Sa'id had at least two wives, one of whom was Ramla (not Umm Habiba), the daughter of Mu'awiya's father and a leading figure among the Quraysh, Abu Sufyan ibn Harb; the other wife is not named in the sources. From Ramla, Sa'id had his son Muhammad, about whom nothing is known in the sources, and A'isha, who married Abd Allah, the son of Mu'awiya I. From his second wife, Sa'id had a daughter called Umm Sa'id who successively married Caliph Hisham ibn Abd al-Malik, al-Abbas ibn al-Walid (son of Caliph al-Walid I, ) and Abd al-Aziz ibn Umar (son of Caliph Umar II, ).
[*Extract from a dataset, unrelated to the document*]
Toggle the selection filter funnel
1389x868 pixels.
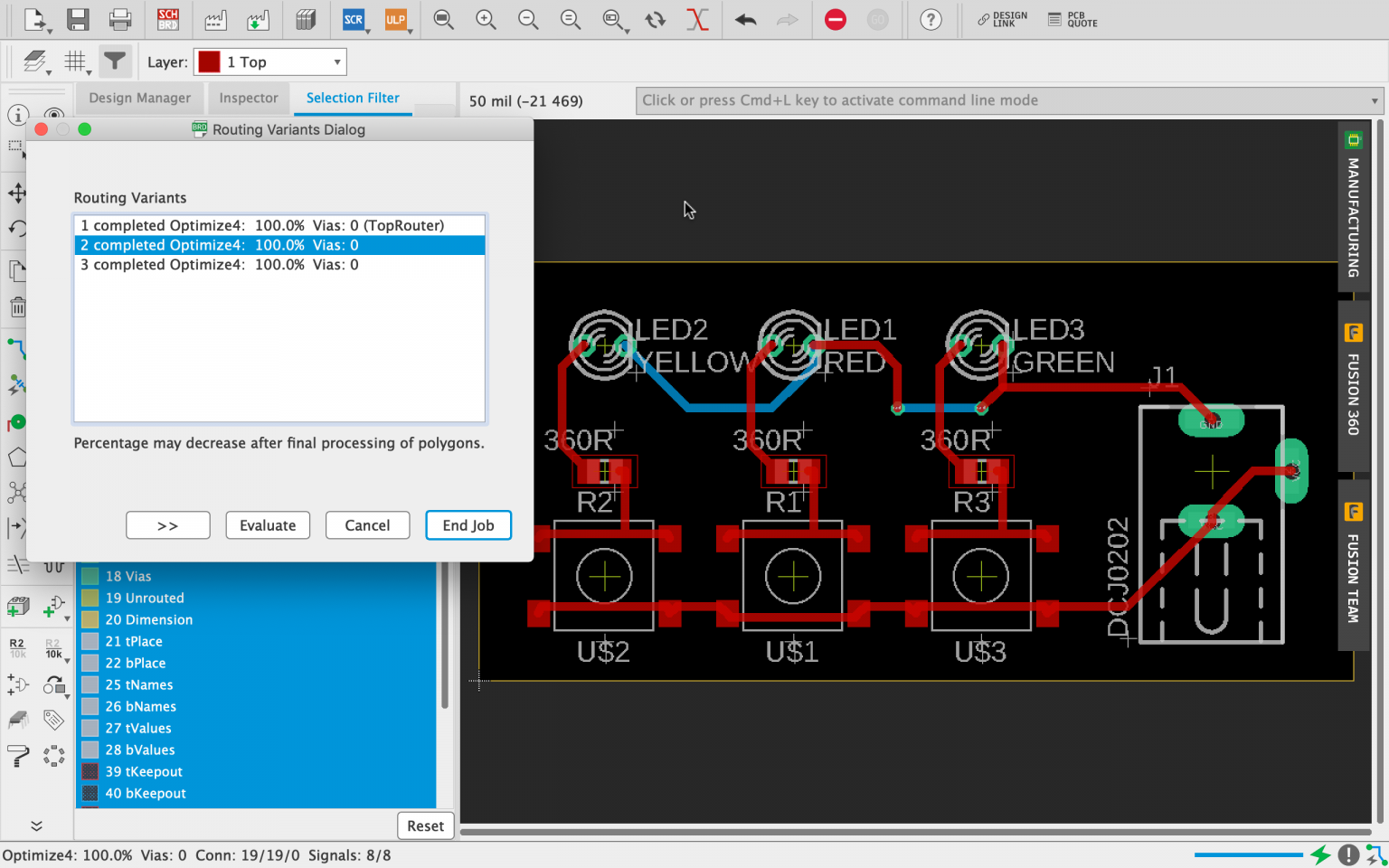coord(115,61)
Another son of Sa'id recorded in the sources was Aban, whose mawla (non-Arab, Muslim freedman) was a high-ranking supporter of the Umayyad rebel Abu al-Umaytir in his early 9th-century revolt against the Abbasids, who had overthrown the Umayyads in 750.

==Bibliography==
- Ahmed, Asad Q. (2010). "The Religious Elite of the Early Islamic Ḥijāz: Five Prosopographical Case Studies"
- Madelung, Wilferd (1997). "The Succession to Muhammad: A Study of the Early Caliphate"
- Madelung, Wilferd (2000). "Abūʿl-ʿAmayṭar the Sufyani"
- Shaban, M. A. (1979). "The 'Abbāsid Revolution"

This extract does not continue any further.